His tight tone warned her this wasn’t going to be easy. She sighed and looked at him. At his strong hands curled around the steering wheel. What was easy was remembering how much she’d loved him.
How it felt to have those fingers curled around hers, pulling her along behind him down by the lake where they used to sneak off to trade sweet kisses.
How cherished she felt when he cupped her chin to bring her lips to his….
She blinked against the rush of tears. “Yes. Mostly.” But also because she’d been forced into it by parents who were ashamed their only child had gotten pregnant, that she had become a statistic her father preached against with alarming regularity.
So, yes, she’d left because of Bethany and Daniel and what Mason had believed her capable of. She’d also been devastated, crushed.
And so lonely, she’d wanted to die. She’d missed him so much, especially in the first few years of Bethany’s life. But the fact that he’d dismissed her love so easily, had believed lies about her so readily, had nearly destroyed her.
She clamped her lips together and looked out the window. Since being back in town, she’d managed to avoid running into Daniel. She’d had a couple of close calls, but each time had spotted him before he’d spotted her and she’d escaped undetected.
Now, none of that mattered. None of it.
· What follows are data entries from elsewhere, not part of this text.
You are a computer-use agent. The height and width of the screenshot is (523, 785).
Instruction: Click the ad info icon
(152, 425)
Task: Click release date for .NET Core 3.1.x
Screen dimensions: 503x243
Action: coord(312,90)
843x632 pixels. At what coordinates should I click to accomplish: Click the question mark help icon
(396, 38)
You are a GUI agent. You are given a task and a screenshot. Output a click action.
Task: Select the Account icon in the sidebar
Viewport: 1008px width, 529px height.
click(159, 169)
Bethany was all that mattered and finding her was where she’d keep her focus.
He simply grunted and much to her relief said nothing more.
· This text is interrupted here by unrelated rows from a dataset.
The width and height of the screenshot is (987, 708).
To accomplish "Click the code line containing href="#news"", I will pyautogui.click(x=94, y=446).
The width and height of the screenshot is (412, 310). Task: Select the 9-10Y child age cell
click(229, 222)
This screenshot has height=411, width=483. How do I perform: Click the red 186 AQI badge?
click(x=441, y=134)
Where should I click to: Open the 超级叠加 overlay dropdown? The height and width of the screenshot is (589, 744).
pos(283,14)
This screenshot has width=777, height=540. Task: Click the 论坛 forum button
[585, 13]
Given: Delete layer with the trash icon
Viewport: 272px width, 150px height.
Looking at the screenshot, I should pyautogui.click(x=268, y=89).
The drive to the station ended a tense silence. Lacey looked up at the building and prayed the people inside had the ability to find Bethany…alive.
As she walked into the building, Lacey felt hope tremble inside her. Please, God, she silently prayed. Please use these people to lead us to Bethany.
The air-conditioning was a blessed relief from the June heat, and she relished the coolness blowing across her skin.
Then she felt guilty. Was Bethany hot? Sweating and dreaming of a glass of water? Was she in pain? Did she need a doctor?
Was she even alive?
Once again tears sprang to the surface and she quickly shoved those thoughts aside.
“Come in here. It’s an interrogation room, but we can use it,” Mason said as he motioned her in. “Catelyn said she and Joseph would meet us here.”
“So they’re officially investigating everything, right?”
“Yes. And so is Daniel, of course.”
“Of course,” she murmured. She prayed she could keep her cool when Daniel appeared in front of her. Prayed she wouldn’t say anything she shouldn’t.
Mason pulled out the chair for her and she slid into it. The spicy scent of his aftershave tugged at her. Just breathing it in brought back memories that caused both joy and pain.
A light tingling at the nape of her neck caused her to turn and look up at him. The flush on his cheeks gave him away. He’d reverted to an old gesture he’d had when they were dating. Pulling her hair up from her collar, brushing his fingers against her neck.
Her breathing hitched and she almost couldn’t look away from him. Then he broke eye contact as the door opened and Catelyn stepped into the room.
She smiled at Mason. “Glad to see you’ve recovered.”
“For all intents and purposes.” He gestured to Lacey. “This is Lacey Gibson.”
Catelyn smiled a sympathetic welcome and shook Lacey’s hand. “Joseph and Daniel will be here soon.” She sat opposite Mason and Lacey.
No sooner had she taken a seat when the door opened again and the man she assumed to be Joseph entered. Dark hair and dark eyes set off his Italian features. Lacey thought she could understand why Catelyn had fallen for the good-looking FBI agent and married him.
Then they were asking her for her story once again. She repeated exactly what she’d told Mason, leaving nothing out and then added the information about the note that had appeared on his car.
Mason took over from there. “I want to be in on this.”
Joseph studied him then nodded. “Sure. How much time do you have before you have to be back at work?”